U.S. Rep. Henry Waxman (D-Calif.) argues in his brief that “judicial decisions shielding reverse-payment agreements between brand-name and generic drug manufacturers from stringent antitrust scrutiny stand as a significant obstacle to the fulfillment of the important public policies embodied in the Hatch-Waxman Amendments and their 2003 revisions.” He cites the significant savings to government and consumers if generic drug makers are not authorized “to exact a share of a brand-name drug owners’ monopoly profits in return for staying out of the market.”

Arguing on behalf of 36 states, the District of Columbia and Puerto Rico, New York Attorney General Eric Schneiderman also urges the Court to “adopt a presumption that pay-for-delay drug patent settlements are anticompetitive and unlawful.” In their brief, the attorneys general contend that they “have strong interests, both as pharmaceutical purchasers and as antitrust enforcers, in protecting fair competition in pharmaceutical markets.” In their view, “when a settlement agreement specifying an agreed entry date also includes a payment from the brand-name manufacturer to the potential generic competitor, that payment ordinarily represents an unlawful inducement to the generic to agree to delay entry into the market for a longer period than is warranted by the parties’ evaluation of the patent’s merits.”

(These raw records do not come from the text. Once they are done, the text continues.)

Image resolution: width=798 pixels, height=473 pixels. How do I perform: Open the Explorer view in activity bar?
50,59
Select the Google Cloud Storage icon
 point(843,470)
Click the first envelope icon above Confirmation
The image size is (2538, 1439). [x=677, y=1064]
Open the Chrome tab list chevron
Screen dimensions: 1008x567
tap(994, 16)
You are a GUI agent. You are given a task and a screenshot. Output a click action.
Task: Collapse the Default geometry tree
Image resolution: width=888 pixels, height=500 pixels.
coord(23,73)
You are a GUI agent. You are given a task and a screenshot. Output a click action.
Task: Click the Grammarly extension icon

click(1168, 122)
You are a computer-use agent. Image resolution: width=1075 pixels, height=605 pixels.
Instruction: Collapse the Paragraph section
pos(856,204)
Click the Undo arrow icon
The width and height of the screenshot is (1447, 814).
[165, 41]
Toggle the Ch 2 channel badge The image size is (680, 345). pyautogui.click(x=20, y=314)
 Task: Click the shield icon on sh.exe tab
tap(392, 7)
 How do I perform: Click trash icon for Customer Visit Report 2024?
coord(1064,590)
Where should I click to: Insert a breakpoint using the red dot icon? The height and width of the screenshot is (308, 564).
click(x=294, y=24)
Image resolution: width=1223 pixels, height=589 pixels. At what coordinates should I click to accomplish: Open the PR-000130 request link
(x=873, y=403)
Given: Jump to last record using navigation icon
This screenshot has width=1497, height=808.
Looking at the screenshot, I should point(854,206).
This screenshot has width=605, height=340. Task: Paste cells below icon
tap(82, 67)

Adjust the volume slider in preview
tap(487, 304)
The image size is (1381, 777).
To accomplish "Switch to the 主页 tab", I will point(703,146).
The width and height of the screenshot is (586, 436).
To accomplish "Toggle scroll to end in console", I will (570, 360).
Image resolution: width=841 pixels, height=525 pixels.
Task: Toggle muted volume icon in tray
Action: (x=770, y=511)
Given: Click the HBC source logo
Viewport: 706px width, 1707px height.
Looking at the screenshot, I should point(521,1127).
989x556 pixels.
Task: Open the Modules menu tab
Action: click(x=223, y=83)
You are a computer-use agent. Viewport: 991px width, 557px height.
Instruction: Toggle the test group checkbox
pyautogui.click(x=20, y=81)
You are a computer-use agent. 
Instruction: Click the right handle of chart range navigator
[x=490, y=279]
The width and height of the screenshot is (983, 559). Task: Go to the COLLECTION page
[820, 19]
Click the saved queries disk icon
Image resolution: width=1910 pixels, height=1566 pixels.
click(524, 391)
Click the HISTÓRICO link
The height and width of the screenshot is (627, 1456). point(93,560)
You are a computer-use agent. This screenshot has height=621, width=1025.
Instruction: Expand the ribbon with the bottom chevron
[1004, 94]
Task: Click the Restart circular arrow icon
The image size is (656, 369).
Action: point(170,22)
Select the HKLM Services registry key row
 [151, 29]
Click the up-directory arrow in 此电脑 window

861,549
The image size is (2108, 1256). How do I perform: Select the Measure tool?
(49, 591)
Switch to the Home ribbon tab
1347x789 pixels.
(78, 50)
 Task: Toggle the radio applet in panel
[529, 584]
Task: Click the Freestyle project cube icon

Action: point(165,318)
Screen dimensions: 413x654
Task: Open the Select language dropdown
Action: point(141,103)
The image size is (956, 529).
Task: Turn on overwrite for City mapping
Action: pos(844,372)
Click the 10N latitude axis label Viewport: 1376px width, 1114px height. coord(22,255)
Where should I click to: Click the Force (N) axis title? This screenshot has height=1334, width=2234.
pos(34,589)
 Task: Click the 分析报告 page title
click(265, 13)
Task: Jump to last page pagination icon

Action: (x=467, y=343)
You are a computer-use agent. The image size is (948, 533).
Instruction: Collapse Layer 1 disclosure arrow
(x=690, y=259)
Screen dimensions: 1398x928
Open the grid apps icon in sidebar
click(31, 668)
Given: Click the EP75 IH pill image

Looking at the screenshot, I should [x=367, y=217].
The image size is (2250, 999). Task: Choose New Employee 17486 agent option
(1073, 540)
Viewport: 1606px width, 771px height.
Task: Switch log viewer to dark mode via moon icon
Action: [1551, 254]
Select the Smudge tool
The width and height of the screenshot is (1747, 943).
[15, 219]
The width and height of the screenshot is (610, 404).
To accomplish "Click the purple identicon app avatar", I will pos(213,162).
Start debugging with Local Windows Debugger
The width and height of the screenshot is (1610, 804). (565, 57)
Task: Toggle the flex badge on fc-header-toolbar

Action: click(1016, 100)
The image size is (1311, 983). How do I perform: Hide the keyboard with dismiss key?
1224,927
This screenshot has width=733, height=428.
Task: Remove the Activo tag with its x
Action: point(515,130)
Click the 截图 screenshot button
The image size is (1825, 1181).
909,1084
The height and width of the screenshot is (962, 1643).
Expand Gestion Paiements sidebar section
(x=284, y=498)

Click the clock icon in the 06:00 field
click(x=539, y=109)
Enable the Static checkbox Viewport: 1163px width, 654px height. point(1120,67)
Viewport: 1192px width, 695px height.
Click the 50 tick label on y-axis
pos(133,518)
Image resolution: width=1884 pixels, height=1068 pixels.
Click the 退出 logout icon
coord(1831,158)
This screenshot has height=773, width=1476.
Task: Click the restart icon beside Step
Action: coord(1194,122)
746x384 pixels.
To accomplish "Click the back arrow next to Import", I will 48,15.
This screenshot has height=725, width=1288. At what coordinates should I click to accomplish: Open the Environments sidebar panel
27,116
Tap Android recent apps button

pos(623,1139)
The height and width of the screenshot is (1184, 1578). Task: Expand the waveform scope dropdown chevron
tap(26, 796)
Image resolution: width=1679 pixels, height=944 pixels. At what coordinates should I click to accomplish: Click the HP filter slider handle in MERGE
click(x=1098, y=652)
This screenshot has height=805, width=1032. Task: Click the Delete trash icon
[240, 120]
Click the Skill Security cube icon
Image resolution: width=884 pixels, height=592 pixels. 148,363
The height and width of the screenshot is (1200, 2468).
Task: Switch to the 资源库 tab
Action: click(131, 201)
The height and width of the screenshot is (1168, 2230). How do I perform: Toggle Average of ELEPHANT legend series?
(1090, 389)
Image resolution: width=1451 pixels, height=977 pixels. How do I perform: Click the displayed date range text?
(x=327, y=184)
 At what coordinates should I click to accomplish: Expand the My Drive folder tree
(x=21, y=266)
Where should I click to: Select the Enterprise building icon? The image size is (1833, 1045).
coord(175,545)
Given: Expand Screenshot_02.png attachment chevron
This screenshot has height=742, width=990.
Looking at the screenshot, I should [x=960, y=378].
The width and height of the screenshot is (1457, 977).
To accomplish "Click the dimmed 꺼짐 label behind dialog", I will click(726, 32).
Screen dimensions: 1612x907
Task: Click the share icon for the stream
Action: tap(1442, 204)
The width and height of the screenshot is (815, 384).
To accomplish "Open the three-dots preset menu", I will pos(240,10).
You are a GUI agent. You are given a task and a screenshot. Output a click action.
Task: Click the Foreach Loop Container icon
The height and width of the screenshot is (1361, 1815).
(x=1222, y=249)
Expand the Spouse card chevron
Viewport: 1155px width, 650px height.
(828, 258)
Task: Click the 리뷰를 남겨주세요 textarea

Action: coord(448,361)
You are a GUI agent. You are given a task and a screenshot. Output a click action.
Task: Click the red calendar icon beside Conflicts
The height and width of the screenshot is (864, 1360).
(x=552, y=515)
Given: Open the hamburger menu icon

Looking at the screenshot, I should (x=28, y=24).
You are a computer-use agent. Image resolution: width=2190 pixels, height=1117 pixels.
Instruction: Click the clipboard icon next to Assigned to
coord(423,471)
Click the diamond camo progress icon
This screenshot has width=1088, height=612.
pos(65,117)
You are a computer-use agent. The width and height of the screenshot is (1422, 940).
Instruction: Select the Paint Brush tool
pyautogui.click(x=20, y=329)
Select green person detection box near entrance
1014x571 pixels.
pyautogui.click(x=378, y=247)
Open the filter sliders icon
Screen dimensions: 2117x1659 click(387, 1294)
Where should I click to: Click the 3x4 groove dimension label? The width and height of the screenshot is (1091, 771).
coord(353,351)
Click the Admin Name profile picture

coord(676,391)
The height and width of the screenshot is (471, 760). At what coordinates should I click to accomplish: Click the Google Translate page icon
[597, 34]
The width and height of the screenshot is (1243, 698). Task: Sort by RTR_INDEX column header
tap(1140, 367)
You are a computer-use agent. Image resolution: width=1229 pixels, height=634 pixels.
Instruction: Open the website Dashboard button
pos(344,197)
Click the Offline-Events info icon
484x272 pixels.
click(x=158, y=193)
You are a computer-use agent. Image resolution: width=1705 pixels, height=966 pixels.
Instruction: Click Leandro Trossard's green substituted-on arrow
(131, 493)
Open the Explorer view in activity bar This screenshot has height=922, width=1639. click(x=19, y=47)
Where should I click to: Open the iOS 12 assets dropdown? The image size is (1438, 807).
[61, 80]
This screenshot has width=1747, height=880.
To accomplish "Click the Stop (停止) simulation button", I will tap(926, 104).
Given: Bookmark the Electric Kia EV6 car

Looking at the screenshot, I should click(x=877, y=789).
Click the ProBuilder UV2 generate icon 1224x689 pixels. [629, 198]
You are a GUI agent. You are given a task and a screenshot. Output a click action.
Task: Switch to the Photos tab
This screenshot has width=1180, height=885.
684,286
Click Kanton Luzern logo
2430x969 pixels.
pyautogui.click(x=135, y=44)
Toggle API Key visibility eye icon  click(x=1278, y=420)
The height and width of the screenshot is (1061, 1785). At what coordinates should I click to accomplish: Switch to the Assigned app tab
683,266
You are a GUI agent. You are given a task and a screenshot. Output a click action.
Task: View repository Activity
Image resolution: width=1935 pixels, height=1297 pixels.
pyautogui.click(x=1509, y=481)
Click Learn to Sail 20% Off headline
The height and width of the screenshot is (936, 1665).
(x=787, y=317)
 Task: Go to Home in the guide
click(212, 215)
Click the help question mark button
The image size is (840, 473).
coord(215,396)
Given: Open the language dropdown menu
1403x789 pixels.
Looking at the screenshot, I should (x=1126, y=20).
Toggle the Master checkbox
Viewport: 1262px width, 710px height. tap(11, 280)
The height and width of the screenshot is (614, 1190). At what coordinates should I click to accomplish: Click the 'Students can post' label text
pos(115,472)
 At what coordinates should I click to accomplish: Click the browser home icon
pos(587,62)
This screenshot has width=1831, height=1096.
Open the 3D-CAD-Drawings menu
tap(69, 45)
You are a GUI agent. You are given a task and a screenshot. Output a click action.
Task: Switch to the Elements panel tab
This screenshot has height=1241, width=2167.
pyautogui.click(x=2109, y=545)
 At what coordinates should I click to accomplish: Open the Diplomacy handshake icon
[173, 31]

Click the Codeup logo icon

A joint brief, filed on behalf of AARP, the American Medical Association, National Legislative Association for Prescription Drug Prices, and U.S. Public Interest Research Groups, claims that patients will skip doses of prescribed medicines due to their high cost, stating “Brand-name firms have used exclusion agreements to delay entry of generics by an average of seventeen months and to terminate patent challenges that would otherwise generate billions of dollars in consumer savings.” They claim that “the lack of low cost treatment options reverberates throughout the entire health care system,” especially when patients forego expensive prescriptions and require a higher cost of care over time as their untreated conditions worsen.

Some commentators have suggested that the U.S. Supreme Court will likely uphold the Eleventh Circuit and that it will be up to Congress to make the changes needed to fix the Hatch-Waxman Act flaws that have led to what amici consider to be less than optimal unforeseen consequences. See Politico, January 30, 2013.